Home > Other > The Seeds of New Earth > Page 19
The Seeds of New Earth Page 19

by Mark R. Healy


  What if this was the beginning of another Winter? Even a far shorter Winter of a few months would be enough to starve these children to death. We’d stored a decent supply of grain, but with the poor yields from the past two years, we simply didn’t have enough food to last longer.

  I wondered what I would do if it came to that – if the darkness choked our crops and left us with nothing to grow, nothing to put into those hungry mouths. Could I really stand by and watch the children die? To see them suffer and beg for help, like I’d witnessed so many times in the Winter?

  If the food ran out, that’s exactly what I would do. What alternative would I have? It would be torturous, painful beyond imagining, but I would do it.

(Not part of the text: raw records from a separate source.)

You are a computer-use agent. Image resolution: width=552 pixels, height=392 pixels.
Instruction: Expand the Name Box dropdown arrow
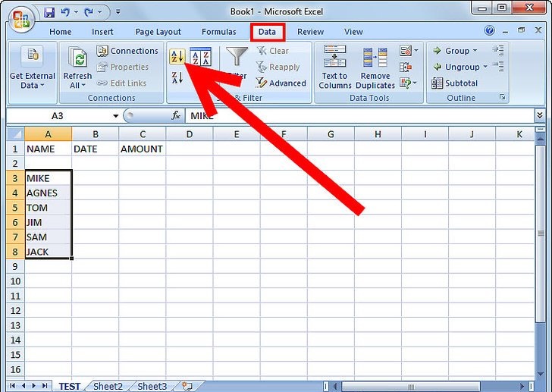116,116
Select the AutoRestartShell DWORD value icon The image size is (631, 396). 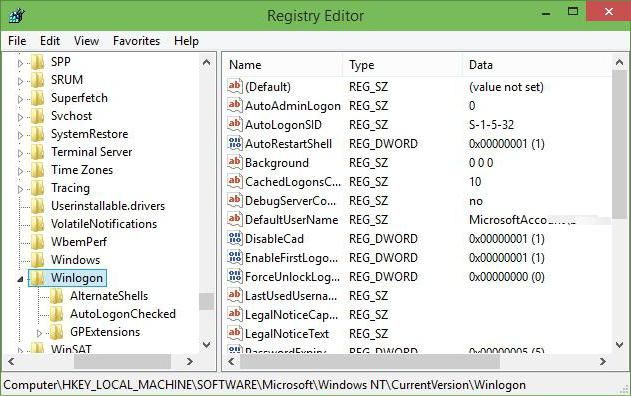[x=235, y=143]
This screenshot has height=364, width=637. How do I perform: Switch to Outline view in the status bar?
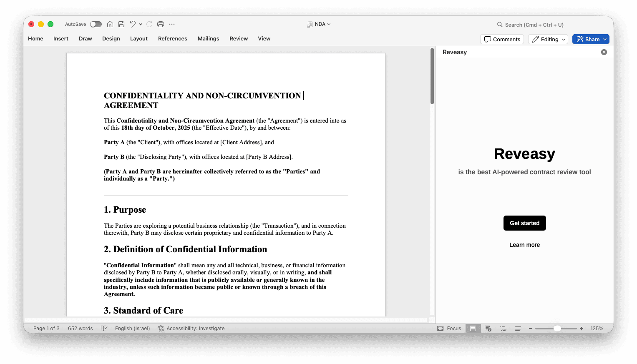[x=504, y=329]
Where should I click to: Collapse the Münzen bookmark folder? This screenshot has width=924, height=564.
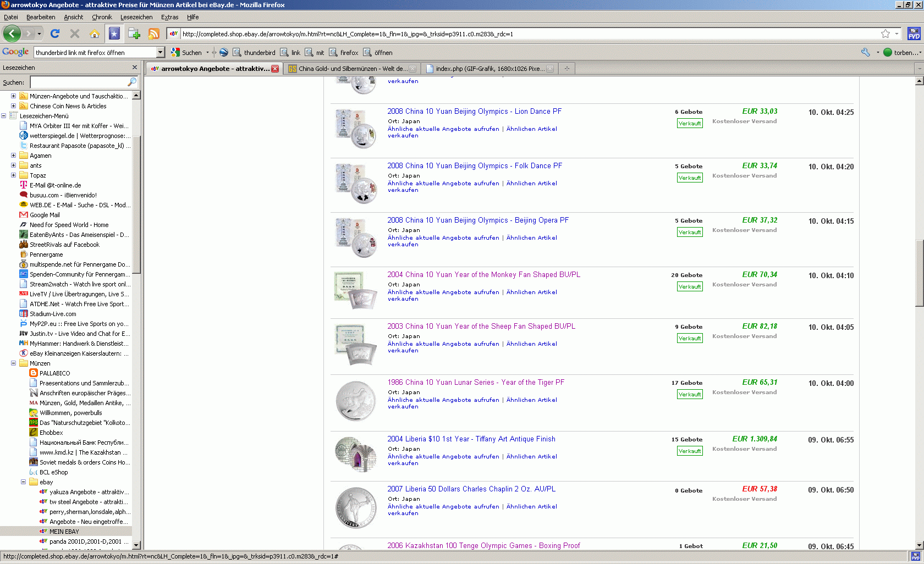pyautogui.click(x=13, y=363)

  I squeezed my eyes shut, unable to think about it any longer. I couldn’t entertain that eventuality, not when we’d overcome so much already.

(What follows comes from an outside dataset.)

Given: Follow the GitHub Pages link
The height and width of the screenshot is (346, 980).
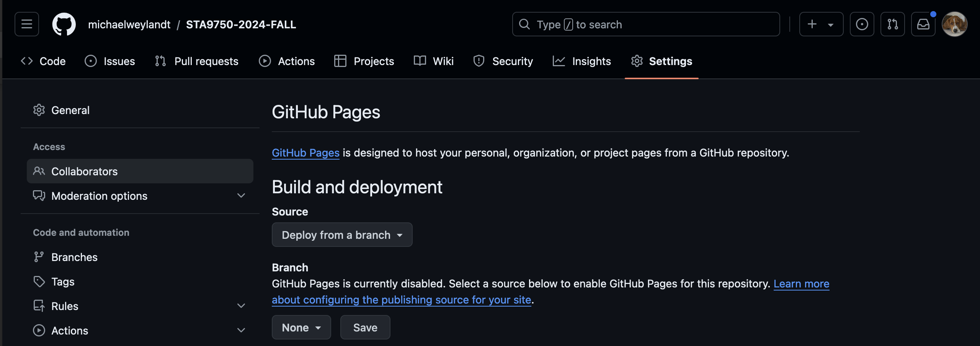Looking at the screenshot, I should click(x=305, y=153).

  It couldn’t all end this way, could it?

  “Get on with your job,” I growled to myself. “Quit worrying about the things you can’t control.”

  It didn’t take long to check the readings on the solar cells. Although there was no flow coming from the panels on the roof, the residual charge was still projected to last several months at current consumption. As long as we didn’t start firing up a-wombs or any additional devices, the cryotank should still remain operational for a while yet. Long enough to survive a brief interruption of a month or two, anyway.

  Anything longer than that would land us in trouble.

  I had a quick look around for anything here that might be useful back at Somerset, but there was nothing. What we really needed was the sun, or at the very least some other fuel source that might allow us to grow food. The problem was that most grow lights had been used up in the early months of the Winter. Finding them now would be near impossible, so what good would power do us anyway?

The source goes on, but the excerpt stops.